虽然这段话并没有落笔,但亓砚卿心中很清楚,这段话就是两面蛊留下的。
而且,是留给他的。
两面蛊早就预料到他有一日会到这里,会翻看这拓本,所以,才会留下这段话。
而这拓本关键处的损毁,看来也是这两面蛊故意造成的。
思绪至此,亓砚卿忽然有些后怕。
这两面蛊可以预测的天机,那他们所做的所有事情,这两面蛊岂不是都知晓?
本身他们就在明,那两面蛊就在暗处,这两面蛊还知晓他们所有的行为,怪不得,每次封印这两面蛊都会付出极大的代价。

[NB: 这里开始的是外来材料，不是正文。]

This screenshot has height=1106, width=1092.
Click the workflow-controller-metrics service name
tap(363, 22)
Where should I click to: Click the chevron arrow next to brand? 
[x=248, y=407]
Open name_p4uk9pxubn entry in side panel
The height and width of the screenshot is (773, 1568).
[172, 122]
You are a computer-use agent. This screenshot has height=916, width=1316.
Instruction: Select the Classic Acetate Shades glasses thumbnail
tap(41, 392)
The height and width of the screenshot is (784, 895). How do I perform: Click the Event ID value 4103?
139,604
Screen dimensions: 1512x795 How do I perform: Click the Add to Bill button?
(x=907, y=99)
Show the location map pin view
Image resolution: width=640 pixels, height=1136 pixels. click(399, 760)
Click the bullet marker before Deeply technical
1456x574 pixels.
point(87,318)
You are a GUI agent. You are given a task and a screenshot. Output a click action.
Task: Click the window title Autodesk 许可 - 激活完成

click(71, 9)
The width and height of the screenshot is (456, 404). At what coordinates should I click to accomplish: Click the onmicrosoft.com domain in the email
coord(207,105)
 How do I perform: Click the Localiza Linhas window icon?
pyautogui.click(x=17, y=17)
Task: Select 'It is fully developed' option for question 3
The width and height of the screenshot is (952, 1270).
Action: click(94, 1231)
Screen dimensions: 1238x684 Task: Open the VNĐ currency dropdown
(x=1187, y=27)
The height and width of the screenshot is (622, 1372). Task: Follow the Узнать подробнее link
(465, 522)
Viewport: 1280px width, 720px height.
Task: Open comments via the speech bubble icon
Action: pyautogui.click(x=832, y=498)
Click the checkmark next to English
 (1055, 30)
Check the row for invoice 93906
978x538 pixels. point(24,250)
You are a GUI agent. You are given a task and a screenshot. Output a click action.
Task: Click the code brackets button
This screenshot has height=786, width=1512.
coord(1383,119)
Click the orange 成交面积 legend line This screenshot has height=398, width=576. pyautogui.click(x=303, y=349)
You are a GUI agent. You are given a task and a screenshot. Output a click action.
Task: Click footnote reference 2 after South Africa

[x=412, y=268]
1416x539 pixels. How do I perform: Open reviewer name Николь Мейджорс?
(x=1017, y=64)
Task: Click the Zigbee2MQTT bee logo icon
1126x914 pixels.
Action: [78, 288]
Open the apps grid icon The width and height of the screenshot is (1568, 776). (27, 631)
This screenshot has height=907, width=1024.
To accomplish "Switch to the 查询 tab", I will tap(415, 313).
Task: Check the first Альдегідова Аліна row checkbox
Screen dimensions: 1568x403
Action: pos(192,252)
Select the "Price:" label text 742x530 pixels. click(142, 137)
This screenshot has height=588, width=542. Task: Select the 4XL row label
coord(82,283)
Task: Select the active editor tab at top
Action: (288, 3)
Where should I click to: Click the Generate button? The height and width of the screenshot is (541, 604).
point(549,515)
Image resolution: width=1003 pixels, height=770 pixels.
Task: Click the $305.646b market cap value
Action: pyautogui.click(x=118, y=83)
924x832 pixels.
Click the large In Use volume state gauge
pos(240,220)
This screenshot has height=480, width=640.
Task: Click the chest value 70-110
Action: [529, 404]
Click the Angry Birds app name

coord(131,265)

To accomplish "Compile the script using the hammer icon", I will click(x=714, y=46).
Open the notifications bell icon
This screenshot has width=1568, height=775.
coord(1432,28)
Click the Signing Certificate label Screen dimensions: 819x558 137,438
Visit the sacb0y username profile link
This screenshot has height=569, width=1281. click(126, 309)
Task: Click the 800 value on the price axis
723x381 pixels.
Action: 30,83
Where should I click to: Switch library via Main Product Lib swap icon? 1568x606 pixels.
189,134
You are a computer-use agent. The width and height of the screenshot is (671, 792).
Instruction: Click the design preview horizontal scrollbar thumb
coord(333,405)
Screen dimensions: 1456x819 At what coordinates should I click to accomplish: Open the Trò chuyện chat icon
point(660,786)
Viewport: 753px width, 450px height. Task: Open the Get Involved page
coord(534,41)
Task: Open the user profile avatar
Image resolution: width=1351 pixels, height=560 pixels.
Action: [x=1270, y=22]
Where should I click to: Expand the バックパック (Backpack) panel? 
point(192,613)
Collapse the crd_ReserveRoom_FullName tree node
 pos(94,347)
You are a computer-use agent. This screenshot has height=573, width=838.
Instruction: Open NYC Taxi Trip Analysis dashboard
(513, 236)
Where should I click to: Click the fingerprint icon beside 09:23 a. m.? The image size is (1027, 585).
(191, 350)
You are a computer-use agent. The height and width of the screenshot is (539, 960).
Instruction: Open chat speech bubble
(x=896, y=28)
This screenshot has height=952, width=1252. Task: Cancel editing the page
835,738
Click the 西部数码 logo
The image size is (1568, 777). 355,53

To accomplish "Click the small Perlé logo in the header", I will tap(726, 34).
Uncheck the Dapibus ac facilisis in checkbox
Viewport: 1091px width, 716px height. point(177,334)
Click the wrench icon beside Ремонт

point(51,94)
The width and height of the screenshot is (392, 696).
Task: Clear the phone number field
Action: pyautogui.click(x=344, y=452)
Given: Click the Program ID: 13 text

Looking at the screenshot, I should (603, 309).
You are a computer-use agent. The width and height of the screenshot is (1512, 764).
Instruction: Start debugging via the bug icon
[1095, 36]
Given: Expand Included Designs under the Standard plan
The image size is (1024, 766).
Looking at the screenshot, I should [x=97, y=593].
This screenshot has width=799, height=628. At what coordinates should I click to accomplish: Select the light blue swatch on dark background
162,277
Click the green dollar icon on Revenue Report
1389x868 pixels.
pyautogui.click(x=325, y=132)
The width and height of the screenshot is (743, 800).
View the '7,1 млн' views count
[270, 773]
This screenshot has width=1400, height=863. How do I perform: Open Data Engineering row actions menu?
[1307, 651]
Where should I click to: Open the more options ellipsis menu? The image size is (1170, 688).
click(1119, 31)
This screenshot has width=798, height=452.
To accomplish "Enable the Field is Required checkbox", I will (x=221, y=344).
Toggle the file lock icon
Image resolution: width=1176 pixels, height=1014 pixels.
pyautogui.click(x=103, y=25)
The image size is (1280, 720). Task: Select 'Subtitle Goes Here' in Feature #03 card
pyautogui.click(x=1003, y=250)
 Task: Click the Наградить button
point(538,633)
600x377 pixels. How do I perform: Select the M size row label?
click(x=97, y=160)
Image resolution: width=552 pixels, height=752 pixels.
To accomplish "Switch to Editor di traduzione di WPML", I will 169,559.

不过,这也说明了,这两面蛊的推测并不是十成准确的,要不然,这两面蛊就不会被封印了。
思绪至此,亓砚卿直接将书放了回去。
纵使这两面蛊可以推测天机,但是,人心才是最难以推测的东西。
一件不经意的小事,可以扭转许多东西。
就好像是青纣的一个发现,从而导致了千令将被封杀。
他们直接消去了两面蛊最大的帮手。
若是这两面蛊全部都可以推测到的话,此事,又怎会发生?
所以,无需畏惧那两面蛊。
“主人,主人!”
正在亓砚卿陷入沉思之时,耳畔忽然传来兔子的声音。
他连忙抬头望去,只见兔子和玄惑鲸此刻正趴在禁制之上一脸担忧地看着他。
而那禁制的气息,分明是……
亓砚卿转头看向云龛,只见云龛一脸坦然,完全不觉得将兔子和玄惑鲸隔在外面有什么不对之处。
他有些无奈地摇了摇头,挥手直接将禁制打碎。
在禁制破碎的一瞬间,兔子一个箭步冲到亓砚卿面前,伸手抱住亓砚卿的双腿道:“主人,你怎么了,我看你的样子,你好像很不开心。”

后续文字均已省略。